Transcribe, word for word and without additions, each line below from the one containing "This screenshot has width=2393, height=1540." through the one containing "Given: Click the Epoch", both ends included.

# Input data
+++++
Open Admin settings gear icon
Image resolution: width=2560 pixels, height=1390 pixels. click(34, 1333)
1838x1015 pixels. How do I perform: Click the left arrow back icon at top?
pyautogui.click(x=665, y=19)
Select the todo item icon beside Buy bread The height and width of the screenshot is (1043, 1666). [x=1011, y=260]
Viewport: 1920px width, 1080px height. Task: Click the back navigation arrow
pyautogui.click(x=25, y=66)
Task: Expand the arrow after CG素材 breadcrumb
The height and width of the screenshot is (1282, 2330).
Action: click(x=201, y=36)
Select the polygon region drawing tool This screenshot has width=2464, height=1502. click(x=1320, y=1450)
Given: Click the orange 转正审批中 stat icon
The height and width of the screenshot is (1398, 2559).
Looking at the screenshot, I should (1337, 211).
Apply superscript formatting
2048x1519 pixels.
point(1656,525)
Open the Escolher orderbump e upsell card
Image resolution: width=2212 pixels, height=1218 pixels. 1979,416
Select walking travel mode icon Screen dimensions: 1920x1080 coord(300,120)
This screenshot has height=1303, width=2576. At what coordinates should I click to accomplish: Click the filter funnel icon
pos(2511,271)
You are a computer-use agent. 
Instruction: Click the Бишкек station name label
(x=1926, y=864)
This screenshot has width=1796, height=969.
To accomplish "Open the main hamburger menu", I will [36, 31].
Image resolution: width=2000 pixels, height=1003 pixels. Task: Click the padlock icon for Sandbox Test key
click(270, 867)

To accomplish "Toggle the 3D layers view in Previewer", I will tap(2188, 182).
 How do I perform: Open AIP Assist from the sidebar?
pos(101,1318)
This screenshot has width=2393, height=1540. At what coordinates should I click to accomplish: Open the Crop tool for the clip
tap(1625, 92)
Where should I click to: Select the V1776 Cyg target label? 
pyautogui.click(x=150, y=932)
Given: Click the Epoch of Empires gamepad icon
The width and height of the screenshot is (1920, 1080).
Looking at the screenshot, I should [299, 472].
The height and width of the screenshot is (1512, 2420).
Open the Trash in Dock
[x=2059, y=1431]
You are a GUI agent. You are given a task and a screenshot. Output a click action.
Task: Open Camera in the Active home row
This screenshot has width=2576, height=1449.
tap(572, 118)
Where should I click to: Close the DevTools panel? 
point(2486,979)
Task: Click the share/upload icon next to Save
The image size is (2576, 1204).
+++++
# Exercise answer
This screenshot has width=2393, height=1540. At what coordinates should I click to accomplish: Open the Crop tool for the clip
tap(1625, 92)
Where should I click to: Select the V1776 Cyg target label? 
pyautogui.click(x=150, y=932)
Given: Click the Epoch of Empires gamepad icon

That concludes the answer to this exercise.